La Sagra della Castagna di Summonte, cosa aspettare

Summonte è un centro in provincia di Avellino in cui si svolge una gradevole sagra delle castagne dalla tradizione ultratrentennale, solitamente nella terza settimana di ottobre

Le tradizioni sono importanti, anzi fondamentali all’interno di una qualunque comunità. È a esse che ci si aggrappa per trovare sicurezze. E quando si parla di meridione d’Italia, molte delle tradizione ineriscono la natura agroalimentare dell’economia. In quest’ottica anche le castagne sono tradizione, sono rassicuranti. Lo sanno bene a Summonte, in provincia di Avellino, centro in cui 31 anni fa è nata la Sagra della Castagna, a due anni dal terremoto che sconvolse e distrusse la zona, l’Irpinia. Ma gli spiriti forti sono destinati a sollevarsi dopo una caduta e i summontesi hanno fatto proprio questo, la castagna e la sua sagra incarna proprio questo spirito.

In tal senso la castagna, la caldarrosta, la sagra della castagna, rappresentano tutti tasselli delle radici di Summonte: non basta un evento naturale, seppur catastrofico, a dilaniare ciò che siamo veramente e questa ne è la dimostrazione. La Sagra della Castgna di Summonte rappresenta un momento aggregativo con una grande protagonista, la castagna, frutto genuino che ha il potere, grazie anche alla bontà delle caldarroste, di riunire chiunque di fronte a un fuoco acceso, per scaldarsi di chiacchiere, di affetti, di momenti rassicuranti e sereni.

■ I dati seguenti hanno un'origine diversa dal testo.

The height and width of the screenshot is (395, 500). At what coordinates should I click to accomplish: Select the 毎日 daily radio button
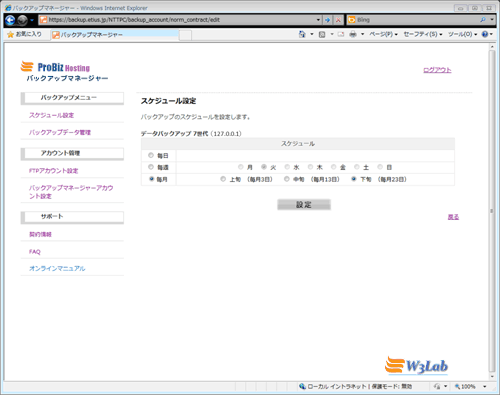(151, 155)
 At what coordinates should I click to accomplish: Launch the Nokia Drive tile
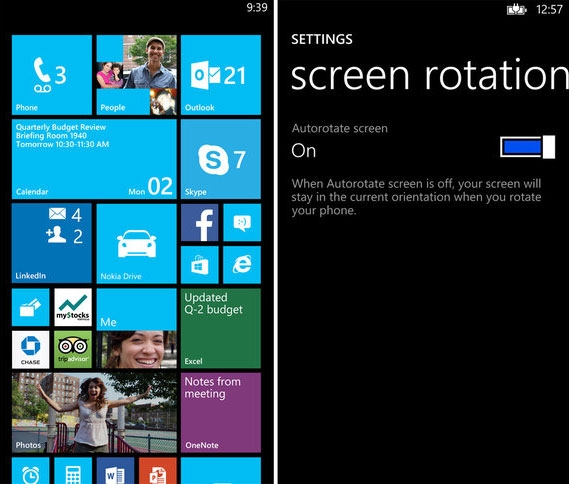point(136,243)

Nella prima edizione della Sagra della Castagna di Summonte venne anche realizzata la Canzone di Zeza, una farsa carnascialesca che discende direttamente dalla fabula atellana. Questa farsa incarna solo la punta di un iceberg di una cultura e di una tradizione che vengono esaltate nel corso della Sagra della Castagna: questa zona è locus amoenus e forse vale la pena conoscerla attraverso le sue bontà agroalimentari. È questo il miglior biglietto da visita per qualunque località: la castagna è un frutto buono, sano, genuino e la Sagra della Castagna è un evento da non perdere.